In tutte lascia impressioni incancellabili di tenerezza, di incoraggiante serenità, di pazienza a tutta prova.

Nel 1937 vede finalmente realizzato il grande sogno che da sempre porta in cuore: partire per le terre di missione e portare la fede, l'amore di Cristo a tanti fratelli che non lo conoscono.

Dai Superiori è inviata come missionaria in Etiopia, a Dire-Dawa, una città cosmopolita per la presenza di gente dalle origini, costumi, religioni diverse. E qui, in tale mosaico di razze e di religioni, l'umile suora si dedica con fervore alla sua azione missionaria. Non ha grande cultura teologica, ma una forte carica interiore, alimentata dal contatto profondo con Dio.

Opera come infermiera nell'Ospedale Civile Parini che, una volta scoppiata la guerra, diviene ospedale militare, dove convergono i soldati feriti, verso i quali Liduina è veramente «angelo di carità». Con tenerezza e dedizione instancabile, cura i mali fisici, vedendo in ogni fratello che soffre l'immagine di Cristo.

Ben presto, il suo nome risuona sulle labbra di tutti, e la cercano, la invocano come una benedizione. Gli indigeni la chiamano «Sorella Gudda» (Grande). Quando i bombardamenti infuriano sulle città e sull'ospedale, da tutte le bocche esce un unico grido: «Aiuto, Sorella Liduina!». E lei, incurante del pericolo, trasporta i feriti nel rifugio e corre subito in aiuto di altri.
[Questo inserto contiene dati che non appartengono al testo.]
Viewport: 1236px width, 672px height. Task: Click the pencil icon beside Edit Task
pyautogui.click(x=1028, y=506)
Si curva sopra i morenti per suggerire un atto di contrizione e con l'inseparabile ampolla dell'acqua battezza i bimbi spiranti.
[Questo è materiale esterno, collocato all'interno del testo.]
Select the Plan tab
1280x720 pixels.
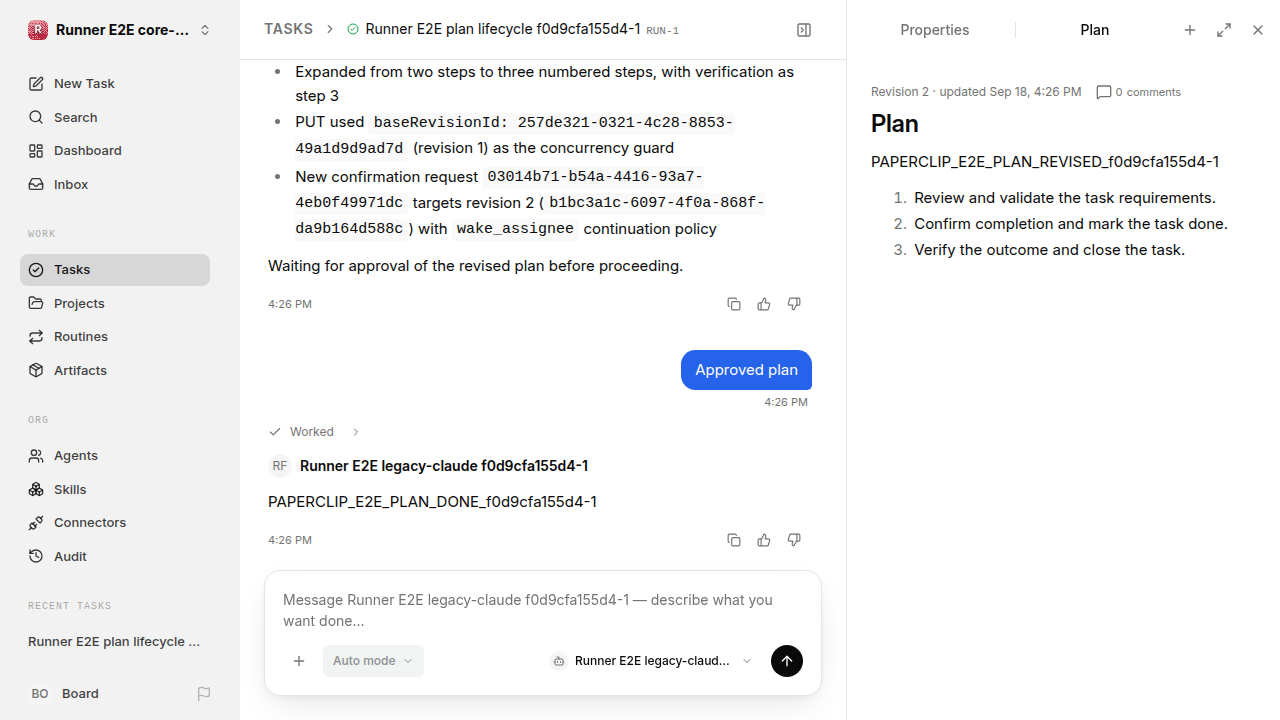pos(1094,30)
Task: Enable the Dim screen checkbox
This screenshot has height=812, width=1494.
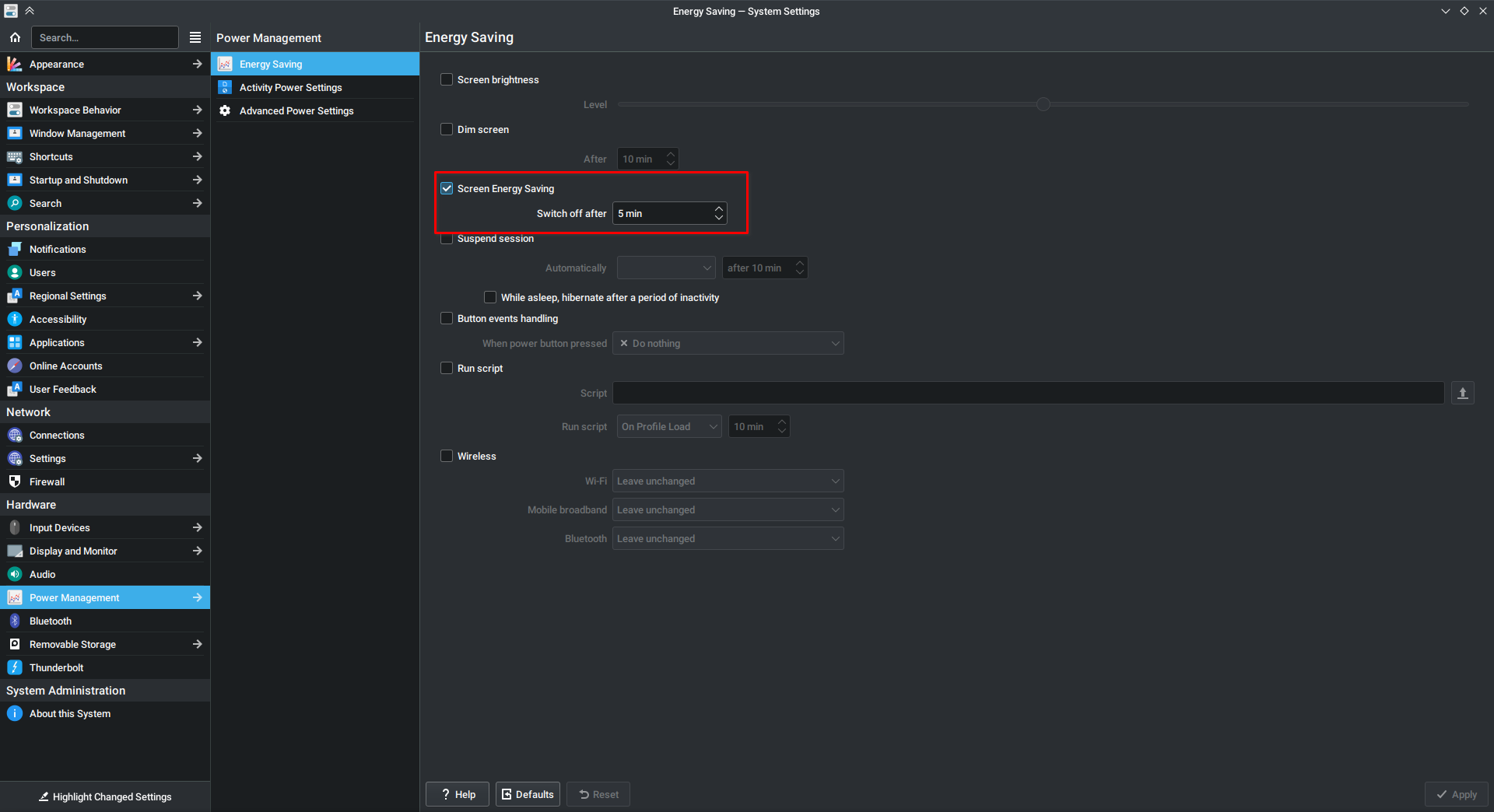Action: [x=447, y=130]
Il suo dono non si limita agli italiani, ai cristiani, ma con vero spirito ecumenico, si volge a bianchi e neri, a cattolici e copti, a musulmani e pagani.
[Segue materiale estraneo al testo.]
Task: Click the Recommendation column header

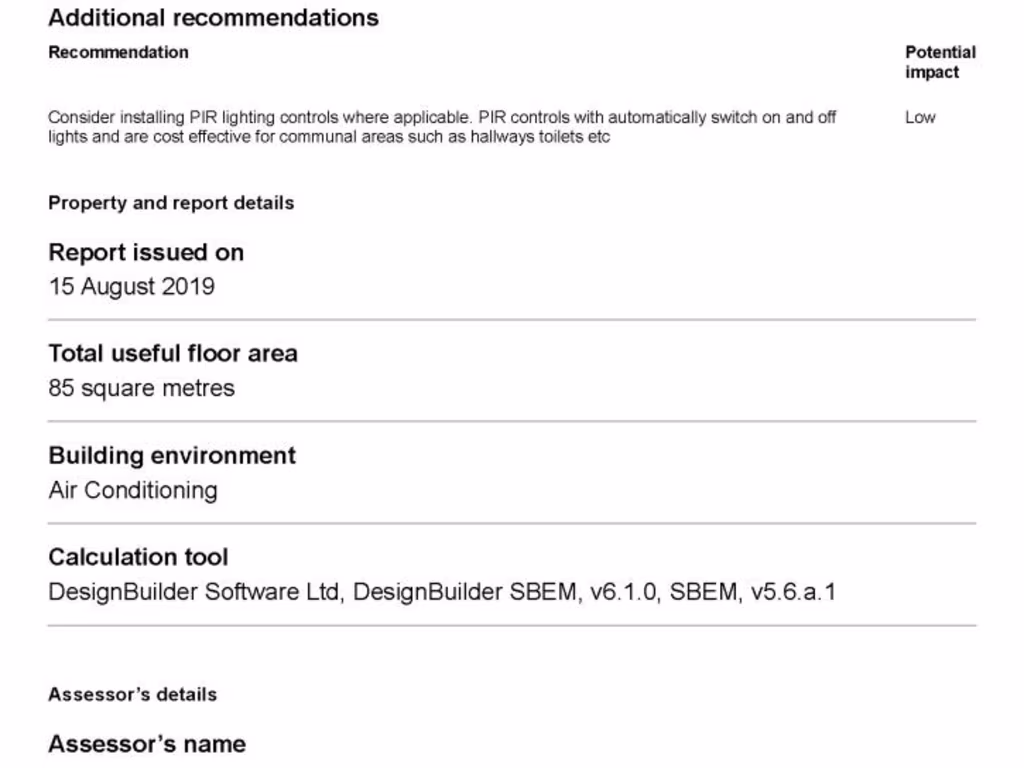Action: 118,52
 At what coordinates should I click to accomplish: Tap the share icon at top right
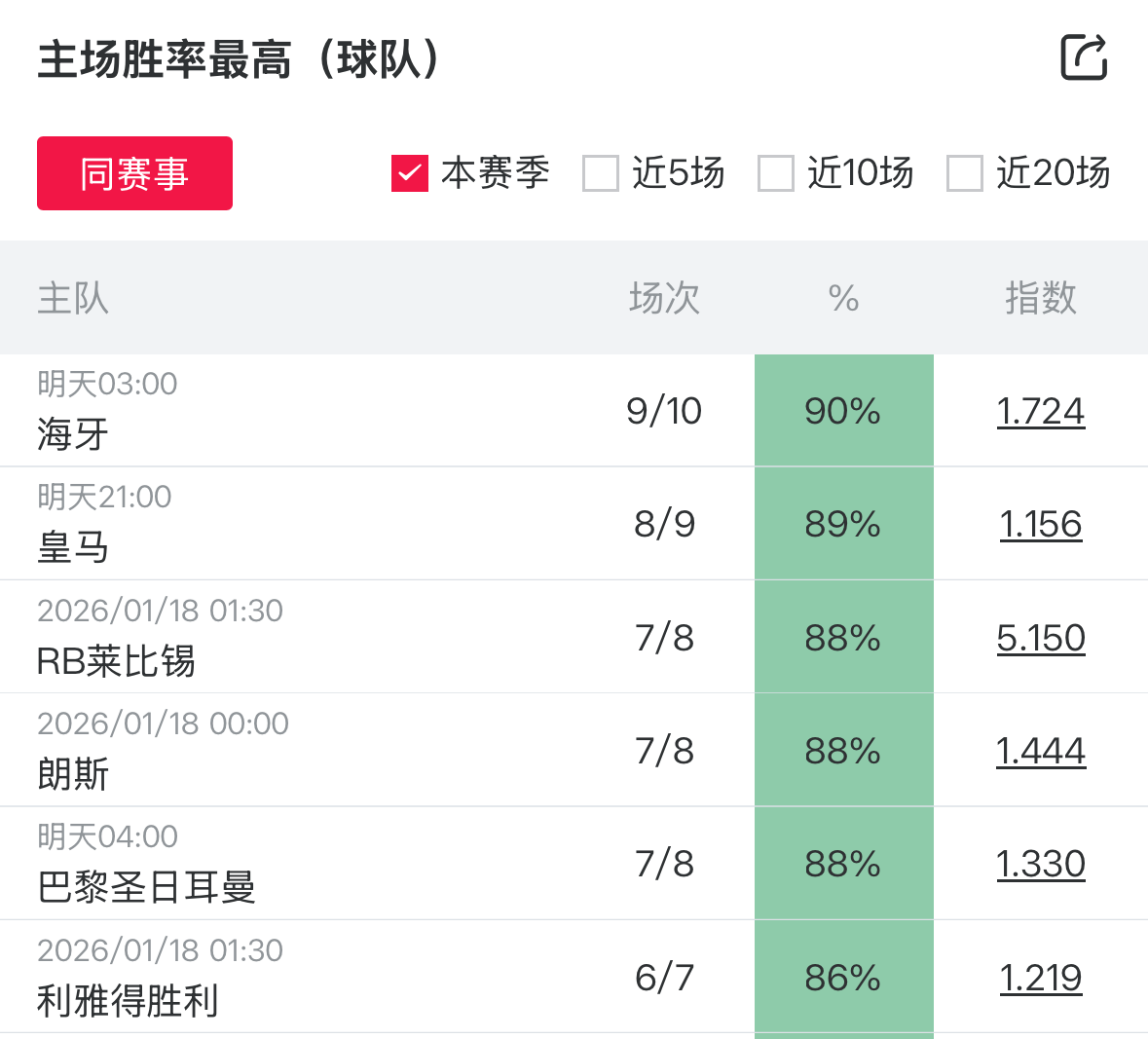pyautogui.click(x=1084, y=57)
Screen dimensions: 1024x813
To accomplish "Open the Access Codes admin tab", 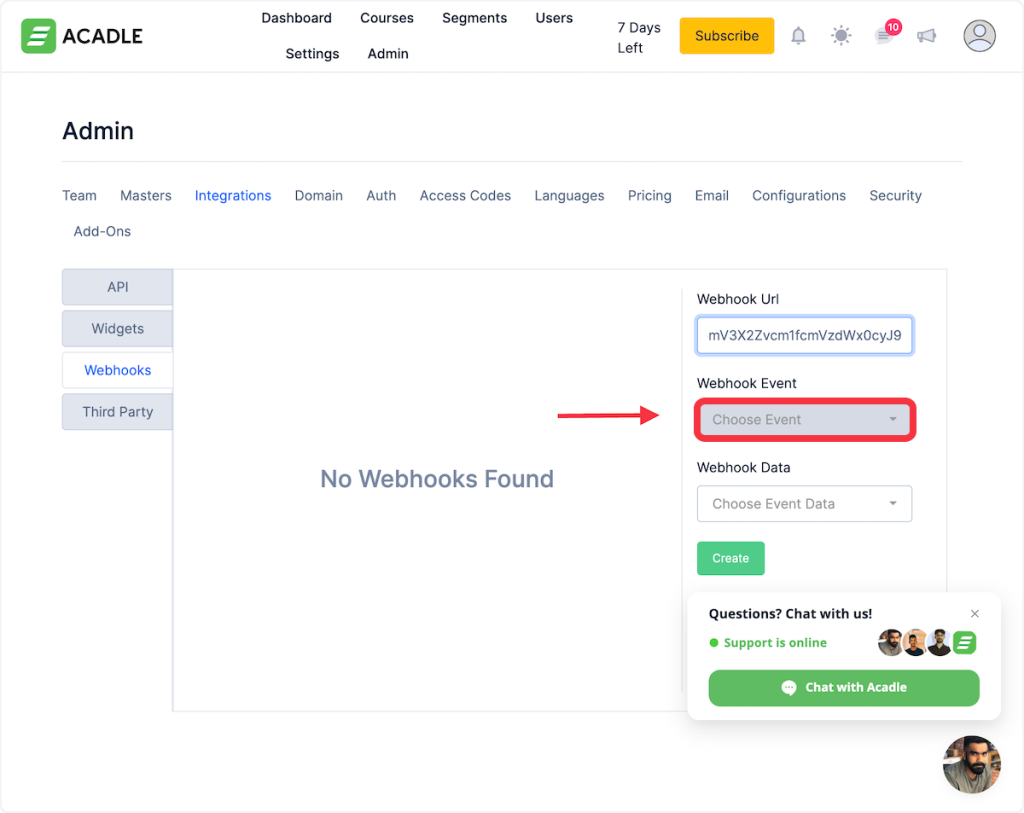I will click(465, 196).
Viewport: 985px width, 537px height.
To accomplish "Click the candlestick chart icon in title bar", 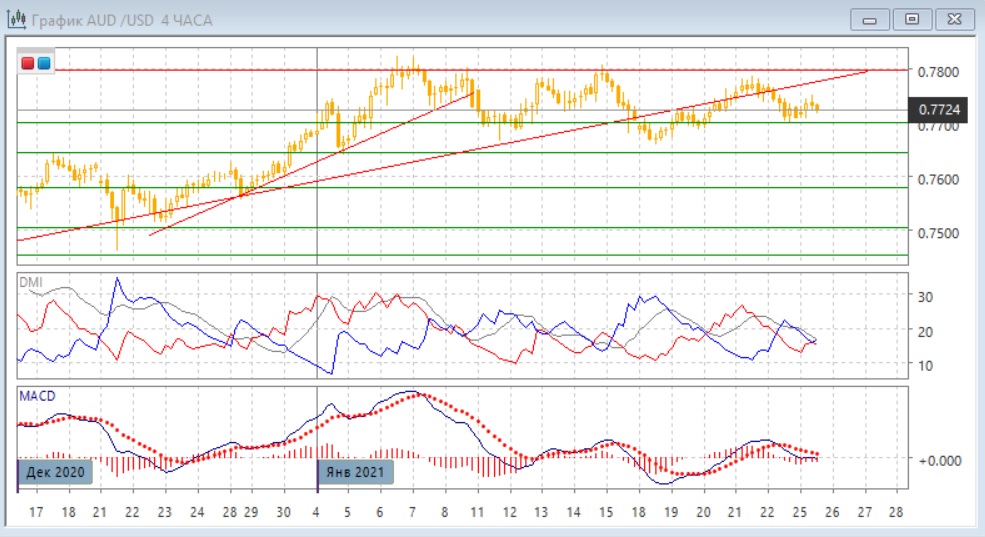I will pos(16,19).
Ama soprattutto parlare della bontà di Dio Padre, del bel Paradiso preparato per tutti noi suoi figli.

Gli indigeni, quasi tutti musulmani, ne restano affascinati e provano una simpatia nuova per la religione cattolica.

Le viene attribuito l'appellativo di «fiamma ecumenica», perché molto prima del Concilio Vaticano II attua uno degli aspetti più raccomandati dell'ecumenismo. Le anime di Dio precorrono i tempi: sono come fari luminosi che additano la direzione da seguire anche nel buio più fitto.

Intanto però un male incurabile mina da tempo la sua salute. Lei accetta serenamente, con pace, la sua situazione, soffre e si consuma, esplicando coraggiosamente, fino all'ultimo, la sua preziosa opera di amore tra gli ammalati.

Si sottopone alla fine ad un delicato e difficile intervento chirurgico che pare riuscito bene, ma succedono complicazioni e una paralisi intestinale, il 2 dicembre 1941, stronca la sua vita.

Suor Liduina muore santamente, a 40 anni, pienamente abbandonata alla volontà di Dio, offrendo la sua esistenza per la pace del mondo.

Un medico, lì presente, afferma: «Non ho mai visto nessuno morire con tanta gioia e beatitudine».

Per desiderio dei soldati che la piangono come una di famiglia, viene sepolta nel cimitero di Dire-Dawa, nella parte a loro riservata.

Dopo vent'anni, nel luglio del 1961, la salma di Suor Liduina viene trasportata a Padova in una Cappella della Casa Madre e qui devoti e amici vengono a salutarla e a invocare la sua intercessione presso Dio.